Perhaps more than anyone else I knew, my former editor, Eric, inspired me to think more broadly and deeply. It was listening to him discuss writers and events that I knew so little about that made me aware that I had a long journey ahead, that there were a vast number of writers, thinkers and others who I didn’t know enough about, a wealth of important ideas to explore. In short, I needed to read more.
When I met him in a cafe in Camden Town recently there was the same respect there that I felt for him when I was starting out as a journalist, but I wasn’t intimidated as I once was. Getting older has something to do with it, but also a new self respect developed over these past months plays a part. Borne of the fact that I have managed to endure something as hellish as Mark’s death, it’s expressed in a new feeling I have about myself, a kind of seriousness with which I view myself. Because of this, Susan Sontag’s son, David Rieff’s comment in the preface to At the Same Time, a collection of essays by her, was so arresting:
I think she survived by taking herself with the fierce seriousness that so put her detractors off.

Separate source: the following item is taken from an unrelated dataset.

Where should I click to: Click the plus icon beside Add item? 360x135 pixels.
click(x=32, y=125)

The recognition of a seriousness towards myself, a feeling different to pride or anxious watchfulness, is still a novelty to me. Rieff’s argument that hers was connected to both her writing and her commitment to being a “militant reader” warmed me, therefore. Sitting writing this in the Wolf and Bear Cafe in Tufnell Park, surrounded by mothers trying to occupy their parents on a rainy day and others at their laptops trying to drown out the noise, I’m aware that I want to improve as a writer, and also that reading is becoming more and more important to me. The fact that both represent a strong connection to Mark are no doubt part of it, as is the reality that his absence presents me with many new hours to fill. But I like the fact that Sontag’s book, like all of the books Mark bought me over the years, has proved significant to me. It was Mark who bought me my first Storm Jameson novel, Simone Weil’s An Anthology. I loved the fact that it was his inspiration that introduced me to these writers or inspired me to read more of them, I appreciated that he made his own connections about why I would like them, and that his instinct was always accurate and helped draw down new realms of thinking to me. I’ve returned to them since Mark died – and found it reassuring that they continue to offer fresh insight, new meanings, that somehow, the flow continues.

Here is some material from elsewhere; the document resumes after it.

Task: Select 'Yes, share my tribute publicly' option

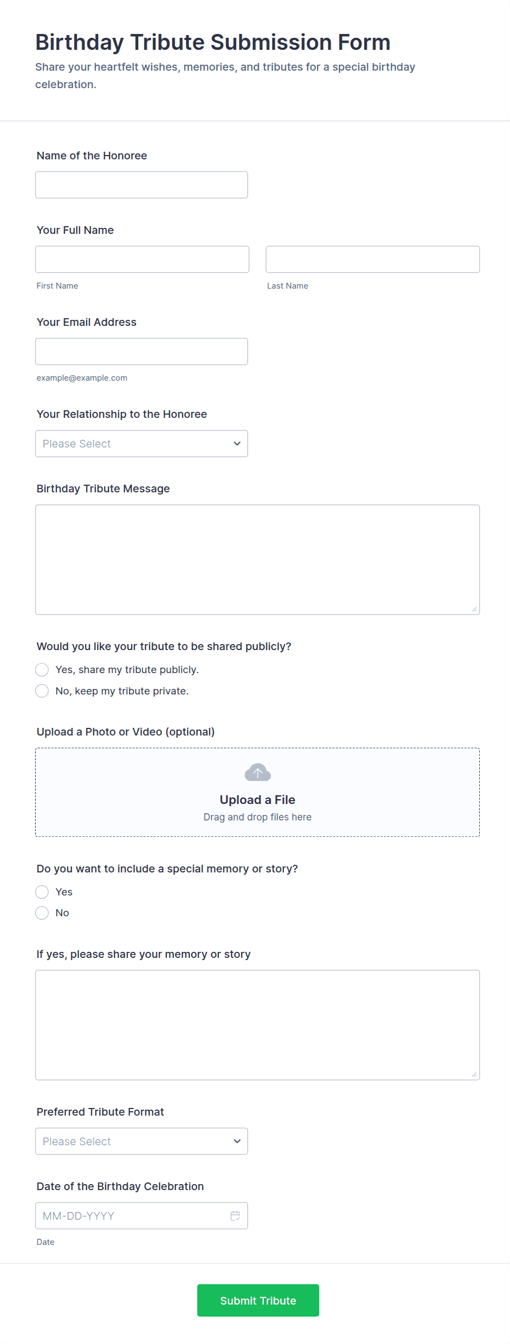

Reading Sontag’s book again gives me the same sense of the importance both of those whose words we read, and the people in our lives, in introducing us to new writers, new ideas. And we are changed by this. In Literature Is Freedom Sontag writes about a German man, Fritz Arnold, who told her about his three years in a prison camp in Arizona and how the only thing that got him through was reading and rereading the American and English classics. Sontag was delighted to be able to tell him that what had saved her as a schoolchild growing up in Arizona had been reading Kafka’s In the Penal Colony, The Magic Mountain and other German and European books in translation. Her conclusion to that essay is an inspiration at a time when “a larger life” seems the only option right now:
To have access to literature, world literature, was to escape the prison of national vanity, of philistinism, of compulsory provincialism, of inane schooling, of imperfect destinies and bad luck. Literature was the passport to enter a larger life, that is the zone of freedom.
Literature was freedom. Especially in a time in which the values of reading and inwardness are so strenuously challenged, literature is freedom.